In essence, a city gets money now in exchange for a promise to pay the money back over a certain number of years. Chapter 475 in Minnesota law governs the issuance of bonds. Bonds typically have a term of 10 to 30 years, although in some situations a city can issue a short-term bond (maturing in no more than three years).

Cities mainly issue two types of bonds: general obligation (GO) bonds and revenue bonds. GO bonds are obligations for which a city pledges the full faith and credit of the city to their payment. This means the city will use its taxing authority to pay them back. Some GO bonds are subject to voter approval, but there are several exceptions to that requirement.

Revenue bonds require a city to pay principal and interest from a specific revenue source, such as charges for water. Most revenue bonds do not require voter approval.

Federal laws govern requirements for cities issuing bonds, as well as the tax-exempt status of the bonds. Attorneys who specialize in bond law help ensure that most bonds issued by cities (municipal bonds) are tax-exempt, making them attractive to people or entities who invest in bonds.

Certificates of indebtedness
State law authorizes cities to issue debt in the form of certificates of indebtedness or capital notes for specific types of purchases or spending. For example, Minnesota Statutes, section 412.301 authorizes cities to finance the purchase of certain capital equipment (e.g., firetrucks and ambulances) by issuing certificates or notes.

The certificates or notes must be paid within 10 years, and cities must levy taxes to pay the principal and interest on the notes. When the purchase is for a large dollar amount, it is subject to a reverse referendum (where residents can petition for a special election on the purchase).

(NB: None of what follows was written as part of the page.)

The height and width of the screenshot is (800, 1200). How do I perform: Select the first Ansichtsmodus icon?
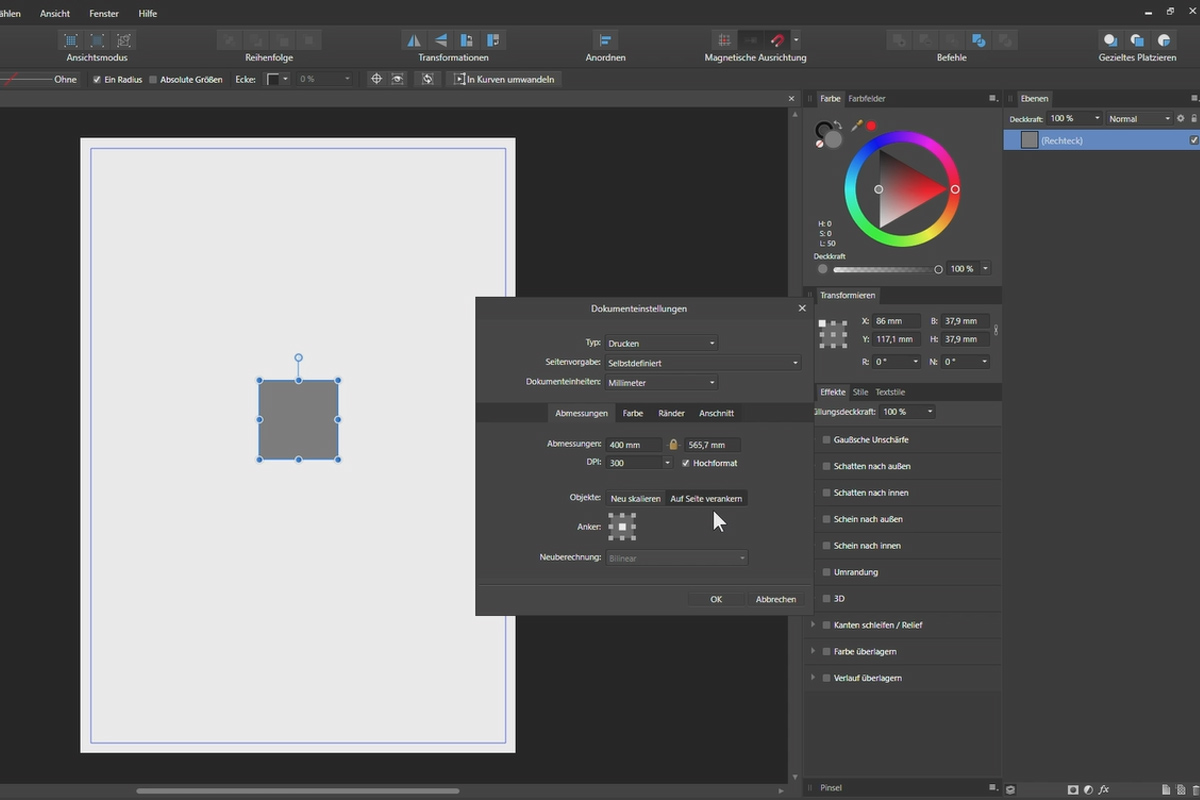(x=70, y=40)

Other examples include Minnesota Statutes, section 475.754, which authorizes cities to issue certificates of indebtedness to cover expenses related to a natural disaster or other public emergency. Cities can manage short-term cash flow problems by issuing certificates under Minnesota Statutes, section 412.261 in anticipation of tax revenues, and under Minnesota Statutes, section 475.755 when it turns out that that the property tax levy the city certified will not cover city costs.

Lease-purchase agreements
Minnesota Statutes, section 465.71 authorizes cities to lease property with an option to purchase under a lease-purchase agreement. In this situation, the title to the property is retained by the seller or vendor (or assigned to a third party such as a bank) as security for the purchase price.

No election is required for a lease-purchase agreement. However, the city must have the right to terminate the lease-purchase agreement at the end of any fiscal year during its term without a penalty provision so great that it makes termination a practical impossibility.

Conditional sales contract or contract for deed
Minnesota Statutes, section 412.221 grants cities authority to purchase personal property, like trucks or equipment, through a conditional sales contract. It also allows cities to purchase real property (buildings or land) through a contract for deed.

The contract must have a term of no more than five years, and the seller is limited to recovering the property if the city fails to pay all or part of the contract price. These contracts are also subject to a reverse referendum when the dollar amount is high.

Municipal borrowing is complicated and involves consideration of numerous state and federal laws. While for some basic situations, you’ll only need to consult with the city attorney, more complex situations—such as issuing bonds or certificates of indebtedness—will require involvement of bond counsel and financial advisors.